Problem requirements =
Find the string "computer" in the records and copy each line where it occurs.

Stored data entries =
=======

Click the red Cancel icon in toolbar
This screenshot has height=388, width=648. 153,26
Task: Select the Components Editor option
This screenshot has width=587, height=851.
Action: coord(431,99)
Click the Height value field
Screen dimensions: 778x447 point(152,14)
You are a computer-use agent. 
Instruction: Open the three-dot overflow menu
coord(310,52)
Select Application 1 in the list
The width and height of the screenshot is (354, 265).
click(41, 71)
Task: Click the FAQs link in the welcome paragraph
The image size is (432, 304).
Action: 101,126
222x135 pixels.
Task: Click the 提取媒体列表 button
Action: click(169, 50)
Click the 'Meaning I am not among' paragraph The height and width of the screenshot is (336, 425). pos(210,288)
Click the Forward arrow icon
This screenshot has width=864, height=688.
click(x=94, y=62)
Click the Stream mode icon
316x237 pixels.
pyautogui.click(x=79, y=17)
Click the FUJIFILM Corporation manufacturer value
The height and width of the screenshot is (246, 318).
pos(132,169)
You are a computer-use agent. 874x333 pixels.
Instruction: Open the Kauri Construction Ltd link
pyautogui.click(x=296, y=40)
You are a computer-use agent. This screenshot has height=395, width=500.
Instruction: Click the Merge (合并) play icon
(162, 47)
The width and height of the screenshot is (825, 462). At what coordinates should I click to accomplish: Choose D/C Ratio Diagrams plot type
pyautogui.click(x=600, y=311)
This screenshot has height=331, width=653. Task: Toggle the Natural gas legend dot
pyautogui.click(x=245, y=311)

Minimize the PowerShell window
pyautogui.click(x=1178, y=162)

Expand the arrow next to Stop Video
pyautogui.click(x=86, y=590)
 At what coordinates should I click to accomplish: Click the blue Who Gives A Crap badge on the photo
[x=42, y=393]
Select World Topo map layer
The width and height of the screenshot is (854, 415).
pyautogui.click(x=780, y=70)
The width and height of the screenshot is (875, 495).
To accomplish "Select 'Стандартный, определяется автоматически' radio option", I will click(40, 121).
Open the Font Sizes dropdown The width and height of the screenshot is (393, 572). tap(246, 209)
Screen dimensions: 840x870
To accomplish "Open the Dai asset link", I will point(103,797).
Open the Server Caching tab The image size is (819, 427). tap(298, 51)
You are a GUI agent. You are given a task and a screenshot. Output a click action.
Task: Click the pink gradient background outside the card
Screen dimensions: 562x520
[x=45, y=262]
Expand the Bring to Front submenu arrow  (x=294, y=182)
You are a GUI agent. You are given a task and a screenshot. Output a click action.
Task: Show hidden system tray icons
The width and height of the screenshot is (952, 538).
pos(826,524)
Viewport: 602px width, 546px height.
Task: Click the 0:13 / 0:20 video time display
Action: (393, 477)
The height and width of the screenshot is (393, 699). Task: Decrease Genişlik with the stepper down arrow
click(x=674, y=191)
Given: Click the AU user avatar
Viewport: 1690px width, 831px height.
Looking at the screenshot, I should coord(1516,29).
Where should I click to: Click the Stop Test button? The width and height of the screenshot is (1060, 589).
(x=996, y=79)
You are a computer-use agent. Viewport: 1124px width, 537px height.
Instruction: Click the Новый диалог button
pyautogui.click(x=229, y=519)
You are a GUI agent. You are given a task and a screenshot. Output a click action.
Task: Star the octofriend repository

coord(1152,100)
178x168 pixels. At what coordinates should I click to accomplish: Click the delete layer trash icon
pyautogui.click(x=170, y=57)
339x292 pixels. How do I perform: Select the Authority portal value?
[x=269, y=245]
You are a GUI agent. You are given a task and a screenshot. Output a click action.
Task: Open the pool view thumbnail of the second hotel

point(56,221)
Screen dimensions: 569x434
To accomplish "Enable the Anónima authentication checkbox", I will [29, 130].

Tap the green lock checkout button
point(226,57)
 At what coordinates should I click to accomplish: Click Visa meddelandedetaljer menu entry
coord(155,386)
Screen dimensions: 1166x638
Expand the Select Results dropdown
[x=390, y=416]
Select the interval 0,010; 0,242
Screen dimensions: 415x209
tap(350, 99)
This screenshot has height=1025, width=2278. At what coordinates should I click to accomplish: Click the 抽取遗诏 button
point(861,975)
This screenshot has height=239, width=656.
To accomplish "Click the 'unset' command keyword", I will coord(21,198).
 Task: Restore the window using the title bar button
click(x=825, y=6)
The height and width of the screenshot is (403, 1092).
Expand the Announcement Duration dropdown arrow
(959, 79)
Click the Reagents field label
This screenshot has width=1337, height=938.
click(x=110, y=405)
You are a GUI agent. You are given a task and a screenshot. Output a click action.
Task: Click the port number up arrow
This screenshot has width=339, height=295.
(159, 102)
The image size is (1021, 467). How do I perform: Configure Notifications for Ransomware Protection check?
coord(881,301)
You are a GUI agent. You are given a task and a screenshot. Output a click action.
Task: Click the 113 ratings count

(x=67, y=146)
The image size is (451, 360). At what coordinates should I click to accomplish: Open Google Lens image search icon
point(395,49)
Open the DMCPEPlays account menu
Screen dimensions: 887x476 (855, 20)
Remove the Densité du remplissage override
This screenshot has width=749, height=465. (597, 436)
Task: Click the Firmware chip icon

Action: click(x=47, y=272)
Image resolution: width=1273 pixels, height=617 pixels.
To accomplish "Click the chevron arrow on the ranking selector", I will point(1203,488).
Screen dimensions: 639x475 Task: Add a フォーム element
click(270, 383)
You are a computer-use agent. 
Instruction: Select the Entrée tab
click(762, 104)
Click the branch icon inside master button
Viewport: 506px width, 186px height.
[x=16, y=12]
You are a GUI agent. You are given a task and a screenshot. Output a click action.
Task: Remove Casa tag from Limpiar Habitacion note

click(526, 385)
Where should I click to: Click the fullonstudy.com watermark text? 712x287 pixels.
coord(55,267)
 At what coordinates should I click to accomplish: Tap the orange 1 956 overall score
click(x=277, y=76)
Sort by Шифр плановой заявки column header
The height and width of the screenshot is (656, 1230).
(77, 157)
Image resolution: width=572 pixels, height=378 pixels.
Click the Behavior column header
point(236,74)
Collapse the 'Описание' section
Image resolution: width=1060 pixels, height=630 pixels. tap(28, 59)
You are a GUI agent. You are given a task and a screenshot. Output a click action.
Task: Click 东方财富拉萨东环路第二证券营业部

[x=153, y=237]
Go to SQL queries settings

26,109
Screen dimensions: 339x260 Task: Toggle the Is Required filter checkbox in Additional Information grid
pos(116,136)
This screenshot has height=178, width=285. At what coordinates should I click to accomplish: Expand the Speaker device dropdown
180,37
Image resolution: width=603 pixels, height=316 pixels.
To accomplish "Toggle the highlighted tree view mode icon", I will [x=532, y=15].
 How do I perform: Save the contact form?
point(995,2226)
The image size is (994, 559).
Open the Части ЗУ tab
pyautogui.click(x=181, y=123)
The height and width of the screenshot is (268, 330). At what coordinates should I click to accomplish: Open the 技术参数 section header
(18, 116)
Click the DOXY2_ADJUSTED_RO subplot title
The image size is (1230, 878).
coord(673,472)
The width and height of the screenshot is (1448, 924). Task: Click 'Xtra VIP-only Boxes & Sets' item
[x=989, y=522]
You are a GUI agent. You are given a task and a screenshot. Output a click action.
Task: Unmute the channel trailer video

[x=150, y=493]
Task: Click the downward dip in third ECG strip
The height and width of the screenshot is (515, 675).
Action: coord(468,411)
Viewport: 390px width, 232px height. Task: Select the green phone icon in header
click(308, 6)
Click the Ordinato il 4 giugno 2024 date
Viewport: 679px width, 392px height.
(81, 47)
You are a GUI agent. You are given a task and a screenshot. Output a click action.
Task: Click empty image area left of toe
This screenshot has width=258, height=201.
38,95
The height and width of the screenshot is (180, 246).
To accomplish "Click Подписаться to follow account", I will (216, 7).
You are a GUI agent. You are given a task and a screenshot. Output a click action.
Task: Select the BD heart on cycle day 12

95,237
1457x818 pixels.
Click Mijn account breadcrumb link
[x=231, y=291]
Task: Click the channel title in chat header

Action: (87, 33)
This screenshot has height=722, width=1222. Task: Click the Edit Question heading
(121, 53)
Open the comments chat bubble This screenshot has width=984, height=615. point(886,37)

=======

Exercise answer =
You are a computer-use agent. 
You are a computer-use agent. 874x333 pixels.
You are a computer-use agent. This screenshot has height=395, width=500.
You are a computer-use agent. Viewport: 1124px width, 537px height.
You are a computer-use agent. 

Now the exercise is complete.